L'Isola è arrivata al quarto giorno di sciopero. Tir fermi, attività commerciali e industrie chiuse. Tra i simboli della protesta non solo i forconi, ma anche le bare: l'economia siciliana è agonizzante.

di Gianni Monaco 19 gennaio 2012 20:55
Le proteste in Sicilia

Continua la protesta di contadini, allevatori, pescatori e autotrasportatori in Sicilia. Lo sciopero di queste categorie è arrivato al quarto giorno. La giornata odierna è probabilmente la più infuocata.

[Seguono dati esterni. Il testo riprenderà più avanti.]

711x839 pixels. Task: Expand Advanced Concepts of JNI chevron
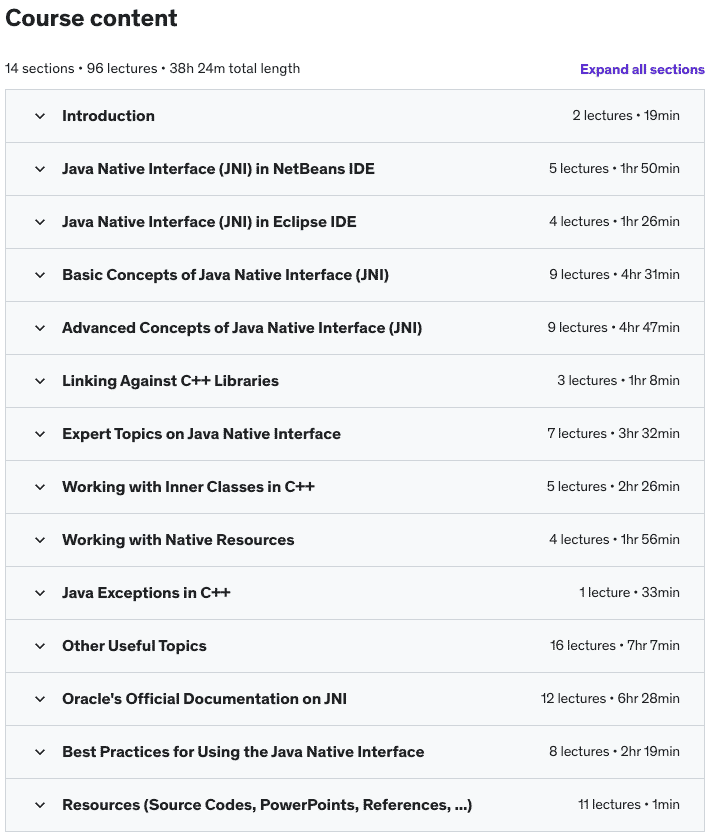tap(40, 328)
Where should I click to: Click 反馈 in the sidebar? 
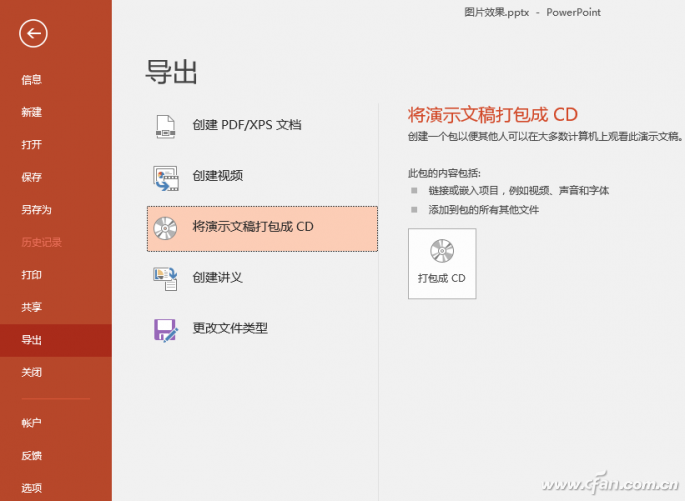[x=32, y=456]
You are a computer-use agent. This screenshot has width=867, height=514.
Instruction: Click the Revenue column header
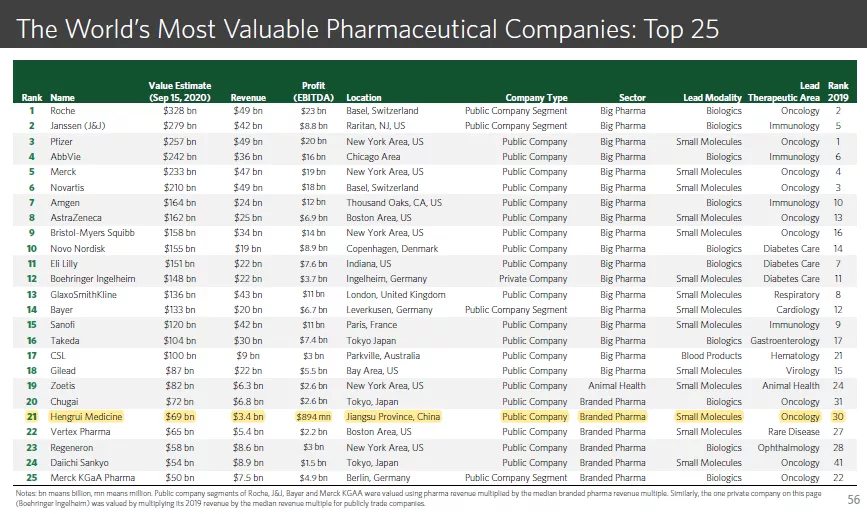[248, 97]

La stragrande maggioranza delle attività commerciali, nell’Isola, è chiusa. Ma non stanno lavorando nemmeno industrie e fabbriche. Il carburante è finito in quasi tutti i distributori.

La protesta in teoria dovrebbe durare fino a domani. Ma è sempre più insistente la voce per cui si potrebbe andare avanti a oltranza. I manifestanti non hanno ancora avuto nessuna risposta concreta dalla politica, anche se il governatore Raffaele Lombardo ha promesso di stanziare 15 milioni di euro per fronteggiare la crisi economica. Il presidente della Regione vuole incontrare subito Mario Monti.

Come ogni protesta, anche quella siciliana ha i suoi simboli. Ci sono i forconi, da cui il movimento degli agricoltori ha preso il nome. Ma ci sono anche le bare. Dentro, per fortuna, non c’è nessuno. Sopra, al posto dei fiori, i carciofi, il cui prezzo sui mercati ortofrutticoli è colato a picco (10 centesimi di euro o anche meno). Nella foto (scattata a Ispica, in provincia di Ragusa) si vedono anche un casco di operaio e gli attrezzi usati nell’edilizia. Già, perché in Sicilia non sono al tappeto solo l’agricoltura, la pesca e i trasporti, ma anche gli altri comparti.